[What to work on]
Looking at the entries, say how many lines contain the string "computer". Offer nothing besides the number.

(Records drawn from a dataset)
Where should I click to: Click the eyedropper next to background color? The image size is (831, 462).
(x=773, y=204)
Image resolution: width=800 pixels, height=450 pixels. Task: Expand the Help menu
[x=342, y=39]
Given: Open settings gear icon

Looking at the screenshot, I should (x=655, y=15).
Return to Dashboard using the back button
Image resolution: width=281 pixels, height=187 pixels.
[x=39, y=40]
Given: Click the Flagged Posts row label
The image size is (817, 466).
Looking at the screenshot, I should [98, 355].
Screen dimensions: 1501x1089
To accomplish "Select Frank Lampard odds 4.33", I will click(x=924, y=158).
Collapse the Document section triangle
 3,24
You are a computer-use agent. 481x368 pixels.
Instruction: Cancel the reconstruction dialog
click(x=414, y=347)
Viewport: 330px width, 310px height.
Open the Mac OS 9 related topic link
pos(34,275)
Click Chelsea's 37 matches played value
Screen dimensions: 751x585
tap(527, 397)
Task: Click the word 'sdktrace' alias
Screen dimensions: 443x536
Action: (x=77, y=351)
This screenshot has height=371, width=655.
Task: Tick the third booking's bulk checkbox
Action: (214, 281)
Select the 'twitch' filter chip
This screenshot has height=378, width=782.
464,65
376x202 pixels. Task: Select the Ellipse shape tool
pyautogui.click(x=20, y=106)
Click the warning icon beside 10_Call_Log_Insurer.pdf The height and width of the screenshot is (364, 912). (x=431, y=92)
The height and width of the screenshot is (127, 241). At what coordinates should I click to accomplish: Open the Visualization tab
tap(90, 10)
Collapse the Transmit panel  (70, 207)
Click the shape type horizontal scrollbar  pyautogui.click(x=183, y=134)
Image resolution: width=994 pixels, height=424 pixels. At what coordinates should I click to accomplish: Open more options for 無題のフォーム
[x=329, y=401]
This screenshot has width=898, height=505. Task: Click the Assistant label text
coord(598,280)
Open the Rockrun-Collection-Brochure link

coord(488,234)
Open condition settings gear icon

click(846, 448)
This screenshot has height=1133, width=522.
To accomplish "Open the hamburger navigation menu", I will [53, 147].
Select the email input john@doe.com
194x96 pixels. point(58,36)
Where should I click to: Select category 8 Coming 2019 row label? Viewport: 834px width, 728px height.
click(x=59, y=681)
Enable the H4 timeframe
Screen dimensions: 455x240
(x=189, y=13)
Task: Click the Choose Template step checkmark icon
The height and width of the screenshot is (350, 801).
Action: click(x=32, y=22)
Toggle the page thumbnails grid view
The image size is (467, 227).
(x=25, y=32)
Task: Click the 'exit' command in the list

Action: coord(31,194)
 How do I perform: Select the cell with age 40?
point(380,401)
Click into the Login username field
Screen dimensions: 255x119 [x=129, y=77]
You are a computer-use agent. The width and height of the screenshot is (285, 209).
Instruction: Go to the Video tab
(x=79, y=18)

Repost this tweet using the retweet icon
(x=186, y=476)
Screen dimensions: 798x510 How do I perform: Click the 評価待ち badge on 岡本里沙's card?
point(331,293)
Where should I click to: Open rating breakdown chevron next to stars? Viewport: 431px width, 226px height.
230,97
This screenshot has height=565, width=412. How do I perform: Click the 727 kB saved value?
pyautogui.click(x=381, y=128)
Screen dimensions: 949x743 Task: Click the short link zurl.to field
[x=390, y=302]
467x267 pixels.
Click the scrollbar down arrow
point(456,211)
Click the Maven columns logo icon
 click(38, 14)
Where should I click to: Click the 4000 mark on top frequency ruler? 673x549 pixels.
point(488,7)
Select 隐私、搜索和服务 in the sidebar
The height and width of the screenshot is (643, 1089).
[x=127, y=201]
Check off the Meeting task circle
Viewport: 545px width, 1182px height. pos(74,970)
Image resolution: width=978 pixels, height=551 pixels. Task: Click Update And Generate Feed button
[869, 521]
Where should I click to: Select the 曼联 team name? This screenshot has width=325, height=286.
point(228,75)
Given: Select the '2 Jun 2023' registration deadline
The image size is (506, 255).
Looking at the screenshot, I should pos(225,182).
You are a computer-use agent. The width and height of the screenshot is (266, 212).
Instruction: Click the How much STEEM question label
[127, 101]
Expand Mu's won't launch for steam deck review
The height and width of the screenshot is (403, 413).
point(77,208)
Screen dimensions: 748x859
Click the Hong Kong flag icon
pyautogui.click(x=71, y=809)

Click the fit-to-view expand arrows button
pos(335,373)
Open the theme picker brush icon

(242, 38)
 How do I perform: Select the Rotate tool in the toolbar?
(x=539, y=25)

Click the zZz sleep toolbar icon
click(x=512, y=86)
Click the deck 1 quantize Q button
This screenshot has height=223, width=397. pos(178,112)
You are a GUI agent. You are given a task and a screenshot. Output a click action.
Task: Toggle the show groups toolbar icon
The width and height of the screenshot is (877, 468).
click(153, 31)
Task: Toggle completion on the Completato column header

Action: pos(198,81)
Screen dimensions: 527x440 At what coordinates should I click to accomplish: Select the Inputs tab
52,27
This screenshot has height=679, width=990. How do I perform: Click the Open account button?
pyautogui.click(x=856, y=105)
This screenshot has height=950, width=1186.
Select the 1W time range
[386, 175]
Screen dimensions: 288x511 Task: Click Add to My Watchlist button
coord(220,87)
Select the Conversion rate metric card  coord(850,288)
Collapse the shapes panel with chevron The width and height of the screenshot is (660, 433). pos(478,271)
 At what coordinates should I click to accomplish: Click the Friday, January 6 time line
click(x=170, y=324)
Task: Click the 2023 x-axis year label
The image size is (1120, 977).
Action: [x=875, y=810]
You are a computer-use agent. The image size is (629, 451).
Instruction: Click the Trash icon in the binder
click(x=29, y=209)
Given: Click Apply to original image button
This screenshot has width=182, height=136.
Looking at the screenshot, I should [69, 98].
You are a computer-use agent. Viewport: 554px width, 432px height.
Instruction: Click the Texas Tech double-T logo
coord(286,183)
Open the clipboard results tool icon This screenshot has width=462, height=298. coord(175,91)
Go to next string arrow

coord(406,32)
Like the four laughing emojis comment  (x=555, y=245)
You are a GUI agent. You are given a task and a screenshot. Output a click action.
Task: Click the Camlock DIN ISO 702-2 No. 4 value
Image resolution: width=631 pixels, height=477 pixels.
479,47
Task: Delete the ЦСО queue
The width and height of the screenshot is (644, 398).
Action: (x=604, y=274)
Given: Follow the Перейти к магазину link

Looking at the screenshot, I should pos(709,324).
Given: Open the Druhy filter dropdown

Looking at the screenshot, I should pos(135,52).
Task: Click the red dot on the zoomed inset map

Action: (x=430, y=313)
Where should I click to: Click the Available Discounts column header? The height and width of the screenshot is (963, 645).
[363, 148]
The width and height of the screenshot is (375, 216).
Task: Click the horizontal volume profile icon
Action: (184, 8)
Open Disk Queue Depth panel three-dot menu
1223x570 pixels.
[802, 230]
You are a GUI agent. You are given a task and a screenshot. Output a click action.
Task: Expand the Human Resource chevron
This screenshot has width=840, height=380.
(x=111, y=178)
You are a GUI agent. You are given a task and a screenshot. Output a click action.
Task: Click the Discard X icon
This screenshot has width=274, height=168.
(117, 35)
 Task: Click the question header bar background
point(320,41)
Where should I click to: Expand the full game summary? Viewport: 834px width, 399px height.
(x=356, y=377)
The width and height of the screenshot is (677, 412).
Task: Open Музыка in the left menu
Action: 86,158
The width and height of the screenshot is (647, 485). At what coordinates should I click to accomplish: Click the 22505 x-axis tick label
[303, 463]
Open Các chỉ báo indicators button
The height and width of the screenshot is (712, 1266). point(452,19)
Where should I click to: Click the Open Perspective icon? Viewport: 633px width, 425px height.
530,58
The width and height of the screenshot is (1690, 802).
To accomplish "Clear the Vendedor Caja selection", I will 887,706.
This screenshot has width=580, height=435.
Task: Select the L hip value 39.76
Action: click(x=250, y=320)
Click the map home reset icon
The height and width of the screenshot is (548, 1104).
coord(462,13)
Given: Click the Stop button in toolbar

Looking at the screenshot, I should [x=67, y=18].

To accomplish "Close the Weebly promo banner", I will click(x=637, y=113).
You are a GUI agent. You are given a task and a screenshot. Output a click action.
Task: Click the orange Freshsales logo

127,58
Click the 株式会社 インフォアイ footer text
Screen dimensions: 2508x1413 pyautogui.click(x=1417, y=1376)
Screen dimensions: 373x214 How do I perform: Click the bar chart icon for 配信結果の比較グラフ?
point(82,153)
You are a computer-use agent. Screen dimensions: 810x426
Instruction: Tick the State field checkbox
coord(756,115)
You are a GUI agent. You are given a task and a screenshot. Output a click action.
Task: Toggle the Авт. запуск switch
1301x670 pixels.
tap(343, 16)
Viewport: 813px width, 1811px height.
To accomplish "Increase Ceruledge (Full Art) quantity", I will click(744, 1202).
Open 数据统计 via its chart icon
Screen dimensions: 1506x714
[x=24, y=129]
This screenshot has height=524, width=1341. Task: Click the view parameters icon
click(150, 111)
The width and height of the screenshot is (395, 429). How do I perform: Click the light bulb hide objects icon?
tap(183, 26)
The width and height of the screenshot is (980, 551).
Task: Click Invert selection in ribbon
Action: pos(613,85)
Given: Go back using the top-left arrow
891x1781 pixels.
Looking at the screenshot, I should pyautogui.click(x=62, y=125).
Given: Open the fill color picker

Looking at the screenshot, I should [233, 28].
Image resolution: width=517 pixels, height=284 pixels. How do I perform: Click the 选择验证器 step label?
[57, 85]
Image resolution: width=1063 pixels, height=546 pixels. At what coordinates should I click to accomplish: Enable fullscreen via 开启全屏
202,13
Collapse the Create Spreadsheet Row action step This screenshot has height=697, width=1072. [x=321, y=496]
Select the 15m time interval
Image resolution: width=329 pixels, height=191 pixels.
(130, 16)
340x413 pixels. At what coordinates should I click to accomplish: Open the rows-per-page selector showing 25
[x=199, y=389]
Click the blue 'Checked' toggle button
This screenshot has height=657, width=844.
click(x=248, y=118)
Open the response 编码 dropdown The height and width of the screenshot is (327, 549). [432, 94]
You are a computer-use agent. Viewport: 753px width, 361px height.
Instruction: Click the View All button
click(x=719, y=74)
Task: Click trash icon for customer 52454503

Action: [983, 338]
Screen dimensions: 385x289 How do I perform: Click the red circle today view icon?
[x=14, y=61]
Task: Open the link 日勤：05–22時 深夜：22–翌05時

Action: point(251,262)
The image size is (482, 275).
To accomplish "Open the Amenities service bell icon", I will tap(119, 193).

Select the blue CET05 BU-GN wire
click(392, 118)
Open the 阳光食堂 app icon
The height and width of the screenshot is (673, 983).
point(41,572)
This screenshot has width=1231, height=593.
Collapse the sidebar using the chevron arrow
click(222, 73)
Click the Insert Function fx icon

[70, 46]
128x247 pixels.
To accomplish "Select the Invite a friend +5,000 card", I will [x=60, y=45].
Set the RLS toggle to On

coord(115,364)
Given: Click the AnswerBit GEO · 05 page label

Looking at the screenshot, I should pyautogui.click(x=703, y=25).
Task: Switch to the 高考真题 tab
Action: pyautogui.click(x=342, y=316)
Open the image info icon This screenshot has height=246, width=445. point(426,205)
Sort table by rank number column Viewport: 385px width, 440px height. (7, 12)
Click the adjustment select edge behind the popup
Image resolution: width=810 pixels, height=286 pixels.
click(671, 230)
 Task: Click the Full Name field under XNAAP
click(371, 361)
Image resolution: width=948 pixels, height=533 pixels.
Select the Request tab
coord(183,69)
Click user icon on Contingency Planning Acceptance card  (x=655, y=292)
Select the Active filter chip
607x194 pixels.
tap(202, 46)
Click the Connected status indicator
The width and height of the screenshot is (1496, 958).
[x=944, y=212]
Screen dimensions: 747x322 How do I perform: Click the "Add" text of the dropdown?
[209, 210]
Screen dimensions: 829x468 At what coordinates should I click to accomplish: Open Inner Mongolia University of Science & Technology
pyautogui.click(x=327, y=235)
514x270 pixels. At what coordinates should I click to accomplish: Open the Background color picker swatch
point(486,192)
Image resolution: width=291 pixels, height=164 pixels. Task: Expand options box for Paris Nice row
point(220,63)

[Exercise solution]
7